Data for this task |
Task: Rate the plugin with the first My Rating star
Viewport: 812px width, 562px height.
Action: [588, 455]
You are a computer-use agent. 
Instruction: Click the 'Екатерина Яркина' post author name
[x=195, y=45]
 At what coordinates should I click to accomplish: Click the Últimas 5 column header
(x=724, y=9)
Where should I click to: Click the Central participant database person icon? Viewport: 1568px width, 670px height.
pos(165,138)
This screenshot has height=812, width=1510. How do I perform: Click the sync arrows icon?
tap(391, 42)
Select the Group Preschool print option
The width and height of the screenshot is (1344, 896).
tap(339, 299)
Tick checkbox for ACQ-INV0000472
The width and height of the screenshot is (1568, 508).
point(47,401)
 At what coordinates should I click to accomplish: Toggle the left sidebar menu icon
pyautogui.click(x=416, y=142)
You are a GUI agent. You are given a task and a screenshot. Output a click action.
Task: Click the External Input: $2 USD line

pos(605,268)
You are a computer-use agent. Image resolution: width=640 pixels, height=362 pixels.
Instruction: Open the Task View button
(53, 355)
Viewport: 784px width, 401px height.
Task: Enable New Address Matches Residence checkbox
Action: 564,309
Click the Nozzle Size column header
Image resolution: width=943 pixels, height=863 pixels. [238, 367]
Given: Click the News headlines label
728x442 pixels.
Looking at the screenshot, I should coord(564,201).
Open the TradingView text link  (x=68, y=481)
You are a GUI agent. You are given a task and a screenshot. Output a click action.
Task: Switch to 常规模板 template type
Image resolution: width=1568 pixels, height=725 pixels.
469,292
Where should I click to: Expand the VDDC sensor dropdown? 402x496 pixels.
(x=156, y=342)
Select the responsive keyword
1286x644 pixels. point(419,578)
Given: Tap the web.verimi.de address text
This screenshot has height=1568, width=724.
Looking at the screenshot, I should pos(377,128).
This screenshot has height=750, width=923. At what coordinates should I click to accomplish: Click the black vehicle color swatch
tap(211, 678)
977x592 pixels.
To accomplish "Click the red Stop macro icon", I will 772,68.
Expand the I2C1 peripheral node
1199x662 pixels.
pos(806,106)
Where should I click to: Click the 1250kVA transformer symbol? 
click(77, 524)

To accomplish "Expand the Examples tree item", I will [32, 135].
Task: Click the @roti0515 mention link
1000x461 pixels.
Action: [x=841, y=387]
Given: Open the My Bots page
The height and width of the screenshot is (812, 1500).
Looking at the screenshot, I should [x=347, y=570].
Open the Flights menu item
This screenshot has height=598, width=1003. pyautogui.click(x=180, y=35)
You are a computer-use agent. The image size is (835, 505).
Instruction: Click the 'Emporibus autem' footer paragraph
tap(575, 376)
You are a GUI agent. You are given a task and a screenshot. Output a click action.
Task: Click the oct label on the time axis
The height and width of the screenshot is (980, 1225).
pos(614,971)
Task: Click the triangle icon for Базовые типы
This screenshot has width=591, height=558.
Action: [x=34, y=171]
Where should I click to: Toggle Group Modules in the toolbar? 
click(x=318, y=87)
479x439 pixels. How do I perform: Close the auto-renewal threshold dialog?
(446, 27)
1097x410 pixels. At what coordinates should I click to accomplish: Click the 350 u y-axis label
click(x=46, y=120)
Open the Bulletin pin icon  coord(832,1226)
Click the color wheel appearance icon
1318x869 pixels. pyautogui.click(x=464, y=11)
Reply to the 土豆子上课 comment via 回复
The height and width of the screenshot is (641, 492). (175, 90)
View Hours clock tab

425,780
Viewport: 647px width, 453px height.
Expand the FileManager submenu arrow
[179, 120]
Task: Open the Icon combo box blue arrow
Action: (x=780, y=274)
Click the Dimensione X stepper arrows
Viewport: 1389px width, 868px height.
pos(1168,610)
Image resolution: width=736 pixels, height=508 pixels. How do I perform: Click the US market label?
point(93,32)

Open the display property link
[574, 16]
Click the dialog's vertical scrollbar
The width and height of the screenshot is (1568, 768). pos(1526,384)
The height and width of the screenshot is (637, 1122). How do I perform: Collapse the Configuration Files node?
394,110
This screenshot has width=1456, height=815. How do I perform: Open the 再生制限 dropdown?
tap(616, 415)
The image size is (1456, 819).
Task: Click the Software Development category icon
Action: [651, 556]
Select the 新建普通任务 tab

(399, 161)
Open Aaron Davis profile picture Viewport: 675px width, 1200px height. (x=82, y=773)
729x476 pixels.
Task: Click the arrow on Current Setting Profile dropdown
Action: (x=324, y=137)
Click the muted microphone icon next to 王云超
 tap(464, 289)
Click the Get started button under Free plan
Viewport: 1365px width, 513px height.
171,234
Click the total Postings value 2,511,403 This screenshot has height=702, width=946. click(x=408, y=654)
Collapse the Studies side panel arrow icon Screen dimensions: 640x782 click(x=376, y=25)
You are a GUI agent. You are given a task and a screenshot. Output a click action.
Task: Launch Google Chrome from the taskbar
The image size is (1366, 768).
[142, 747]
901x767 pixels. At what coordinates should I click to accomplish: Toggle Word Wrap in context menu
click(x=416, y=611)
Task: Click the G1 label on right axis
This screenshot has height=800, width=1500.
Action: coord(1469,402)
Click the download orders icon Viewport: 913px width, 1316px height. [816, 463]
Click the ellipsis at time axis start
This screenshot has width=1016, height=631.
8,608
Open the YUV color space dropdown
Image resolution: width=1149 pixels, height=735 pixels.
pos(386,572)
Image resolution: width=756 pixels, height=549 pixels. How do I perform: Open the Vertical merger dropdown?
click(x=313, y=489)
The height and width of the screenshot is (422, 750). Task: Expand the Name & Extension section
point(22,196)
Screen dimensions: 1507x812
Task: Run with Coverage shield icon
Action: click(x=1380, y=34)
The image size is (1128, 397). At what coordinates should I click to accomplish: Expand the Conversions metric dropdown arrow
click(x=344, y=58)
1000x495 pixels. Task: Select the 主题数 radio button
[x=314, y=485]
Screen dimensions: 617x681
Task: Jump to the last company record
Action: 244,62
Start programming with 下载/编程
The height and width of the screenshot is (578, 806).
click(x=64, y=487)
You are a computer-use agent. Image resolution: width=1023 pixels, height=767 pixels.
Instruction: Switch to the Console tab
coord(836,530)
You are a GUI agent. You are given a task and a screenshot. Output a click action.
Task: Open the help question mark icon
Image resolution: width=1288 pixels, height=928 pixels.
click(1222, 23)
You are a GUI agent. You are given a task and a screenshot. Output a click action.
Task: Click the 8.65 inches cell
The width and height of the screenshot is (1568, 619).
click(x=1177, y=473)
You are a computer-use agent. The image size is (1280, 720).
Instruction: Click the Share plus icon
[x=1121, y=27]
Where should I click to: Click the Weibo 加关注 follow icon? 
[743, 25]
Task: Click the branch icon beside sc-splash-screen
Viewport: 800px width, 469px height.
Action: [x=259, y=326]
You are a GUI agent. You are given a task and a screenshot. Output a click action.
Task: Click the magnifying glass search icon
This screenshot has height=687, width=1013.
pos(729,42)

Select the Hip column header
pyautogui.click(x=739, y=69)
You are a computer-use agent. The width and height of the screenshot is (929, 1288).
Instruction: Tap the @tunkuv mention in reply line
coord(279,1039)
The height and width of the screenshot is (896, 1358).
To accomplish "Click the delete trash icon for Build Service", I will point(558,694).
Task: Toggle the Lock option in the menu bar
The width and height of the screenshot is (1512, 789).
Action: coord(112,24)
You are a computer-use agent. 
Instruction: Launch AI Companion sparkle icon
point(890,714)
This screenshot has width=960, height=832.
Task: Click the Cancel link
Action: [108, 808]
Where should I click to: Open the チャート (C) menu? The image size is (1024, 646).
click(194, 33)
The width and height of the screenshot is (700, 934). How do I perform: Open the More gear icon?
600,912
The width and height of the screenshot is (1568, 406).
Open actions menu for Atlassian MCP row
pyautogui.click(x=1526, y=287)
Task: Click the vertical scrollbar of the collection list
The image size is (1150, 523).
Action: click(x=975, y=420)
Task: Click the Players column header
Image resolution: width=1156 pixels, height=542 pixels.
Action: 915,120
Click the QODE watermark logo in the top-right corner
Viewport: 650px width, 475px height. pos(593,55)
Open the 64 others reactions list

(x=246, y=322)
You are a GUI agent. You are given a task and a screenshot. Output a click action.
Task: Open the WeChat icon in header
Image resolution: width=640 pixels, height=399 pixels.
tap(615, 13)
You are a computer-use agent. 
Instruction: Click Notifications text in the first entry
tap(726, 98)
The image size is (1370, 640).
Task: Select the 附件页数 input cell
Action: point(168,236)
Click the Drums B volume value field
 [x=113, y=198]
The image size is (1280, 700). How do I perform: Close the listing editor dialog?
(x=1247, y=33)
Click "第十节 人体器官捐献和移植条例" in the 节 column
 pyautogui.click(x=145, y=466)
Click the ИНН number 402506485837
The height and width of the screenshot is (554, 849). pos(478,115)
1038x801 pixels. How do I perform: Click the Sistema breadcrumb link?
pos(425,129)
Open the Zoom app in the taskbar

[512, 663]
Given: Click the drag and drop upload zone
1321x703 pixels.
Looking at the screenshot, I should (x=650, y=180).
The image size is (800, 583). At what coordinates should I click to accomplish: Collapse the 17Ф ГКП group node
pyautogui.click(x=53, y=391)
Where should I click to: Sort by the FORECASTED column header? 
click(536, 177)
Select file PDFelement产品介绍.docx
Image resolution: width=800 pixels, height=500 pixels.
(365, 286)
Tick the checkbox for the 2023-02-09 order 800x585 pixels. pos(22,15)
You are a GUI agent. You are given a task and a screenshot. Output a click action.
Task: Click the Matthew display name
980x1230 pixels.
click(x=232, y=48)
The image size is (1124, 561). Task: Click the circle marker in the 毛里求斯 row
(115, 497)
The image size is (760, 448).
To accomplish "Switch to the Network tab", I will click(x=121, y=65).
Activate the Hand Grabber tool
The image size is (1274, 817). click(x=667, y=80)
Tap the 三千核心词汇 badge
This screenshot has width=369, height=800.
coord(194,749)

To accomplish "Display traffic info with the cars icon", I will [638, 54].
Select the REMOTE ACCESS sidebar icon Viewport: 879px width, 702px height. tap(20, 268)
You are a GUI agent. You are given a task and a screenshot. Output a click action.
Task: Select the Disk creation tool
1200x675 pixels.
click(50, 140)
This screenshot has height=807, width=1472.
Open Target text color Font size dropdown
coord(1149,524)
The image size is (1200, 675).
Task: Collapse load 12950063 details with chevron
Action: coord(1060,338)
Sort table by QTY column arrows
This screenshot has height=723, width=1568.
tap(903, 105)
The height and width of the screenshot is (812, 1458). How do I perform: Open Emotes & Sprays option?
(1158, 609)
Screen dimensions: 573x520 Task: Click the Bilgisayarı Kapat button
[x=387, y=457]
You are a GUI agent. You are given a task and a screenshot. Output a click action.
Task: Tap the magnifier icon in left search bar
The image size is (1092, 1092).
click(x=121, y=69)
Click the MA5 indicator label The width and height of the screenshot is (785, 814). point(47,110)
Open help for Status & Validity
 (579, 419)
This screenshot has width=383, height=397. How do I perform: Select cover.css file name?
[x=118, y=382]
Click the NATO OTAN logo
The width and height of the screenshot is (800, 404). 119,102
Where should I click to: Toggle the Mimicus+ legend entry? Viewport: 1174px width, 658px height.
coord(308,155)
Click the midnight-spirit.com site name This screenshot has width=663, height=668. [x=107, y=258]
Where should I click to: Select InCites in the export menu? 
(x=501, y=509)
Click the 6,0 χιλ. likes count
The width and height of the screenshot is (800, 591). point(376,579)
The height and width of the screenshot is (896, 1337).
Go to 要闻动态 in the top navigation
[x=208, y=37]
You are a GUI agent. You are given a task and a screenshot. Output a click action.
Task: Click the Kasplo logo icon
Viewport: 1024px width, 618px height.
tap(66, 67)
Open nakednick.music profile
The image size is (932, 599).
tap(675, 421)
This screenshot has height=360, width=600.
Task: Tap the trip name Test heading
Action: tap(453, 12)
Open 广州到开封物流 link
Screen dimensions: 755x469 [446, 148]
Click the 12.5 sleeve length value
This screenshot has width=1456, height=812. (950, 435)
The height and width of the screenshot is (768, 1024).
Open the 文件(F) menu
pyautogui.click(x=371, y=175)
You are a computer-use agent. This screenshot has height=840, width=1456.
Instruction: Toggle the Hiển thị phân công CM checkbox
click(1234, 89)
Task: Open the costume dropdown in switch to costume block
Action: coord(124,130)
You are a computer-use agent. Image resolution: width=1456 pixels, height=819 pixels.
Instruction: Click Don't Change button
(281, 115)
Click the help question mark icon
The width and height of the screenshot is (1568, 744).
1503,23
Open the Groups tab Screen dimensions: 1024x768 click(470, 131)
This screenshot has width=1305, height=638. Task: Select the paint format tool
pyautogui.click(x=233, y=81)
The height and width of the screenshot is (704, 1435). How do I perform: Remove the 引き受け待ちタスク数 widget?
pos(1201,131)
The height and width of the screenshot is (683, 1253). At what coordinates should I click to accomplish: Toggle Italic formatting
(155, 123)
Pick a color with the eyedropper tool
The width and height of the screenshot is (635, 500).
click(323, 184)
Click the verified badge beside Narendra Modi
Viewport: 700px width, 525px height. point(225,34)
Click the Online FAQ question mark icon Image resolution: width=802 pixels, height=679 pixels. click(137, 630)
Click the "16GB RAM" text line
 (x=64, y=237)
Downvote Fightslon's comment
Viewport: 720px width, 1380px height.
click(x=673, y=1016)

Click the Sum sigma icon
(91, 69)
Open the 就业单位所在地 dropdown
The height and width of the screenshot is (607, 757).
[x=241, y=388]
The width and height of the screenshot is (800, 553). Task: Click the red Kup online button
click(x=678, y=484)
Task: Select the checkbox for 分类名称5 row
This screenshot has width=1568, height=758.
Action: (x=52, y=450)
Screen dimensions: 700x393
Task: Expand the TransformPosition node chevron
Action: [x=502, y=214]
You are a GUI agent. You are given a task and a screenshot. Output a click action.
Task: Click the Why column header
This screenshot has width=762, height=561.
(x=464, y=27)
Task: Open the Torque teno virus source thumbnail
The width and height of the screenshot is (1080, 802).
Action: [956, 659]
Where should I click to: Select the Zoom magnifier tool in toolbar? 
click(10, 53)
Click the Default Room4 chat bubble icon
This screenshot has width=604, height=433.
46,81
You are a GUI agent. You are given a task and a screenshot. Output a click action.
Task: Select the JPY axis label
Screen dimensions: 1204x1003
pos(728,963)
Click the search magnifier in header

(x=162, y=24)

Problem requirements |
Report how many lines in the listing include the word "will". Give nothing but the count.

Answer section |
5